The aide, James Clark, who served under the governor during his single term in office between December 2002 and December 2006, agreed to plead guilty to a single felony charge of fraud for not reporting campaign donations made by the VECO Corp, an engineering and oil-field services company.
Court documents filed Monday said Clark arranged for VECO to pay US$68,500 for polling and political consultants for Murkowski's campaign beginning in April 2006 and continuing into August "in a manner so that the public would be deceived and the payments would not be disclosed, as required by law."
The former governor lost his bid for re-election.
The court documents said Clark had solicited help from two VECO executives, Bill Allen and Richard Smith, who pleaded guilty to bribery and other charges last year. The documents said the executives supported efforts by the governor to alter the way the state taxed oil companies and to build a natural gas pipeline.
Clark's plea comes as many of Alaska's most prominent elected officials are under scrutiny for their ties to VECO. Senator Ted Stevens, the longest-serving Republican senator in history, and Representative Don Young, the state's sole House member, are both being investigated.

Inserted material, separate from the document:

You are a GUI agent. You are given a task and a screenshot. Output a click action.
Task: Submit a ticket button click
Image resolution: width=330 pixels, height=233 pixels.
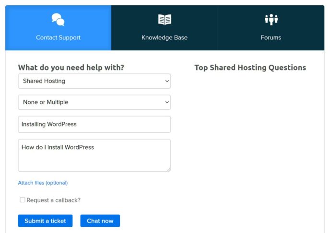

David Dittman, a pollster who said in an interview that his company was the one referred to as "Polling Company A" in the court documents, said the US$20,000 he received from VECO had come before Murkowski officially became a candidate and so did not violate state campaign laws requiring disclosure.
"There wasn't anything wrong with that," Dittman said.
He said it was possible, however, that the payment violated state laws against making gifts of a certain amount to elected officials.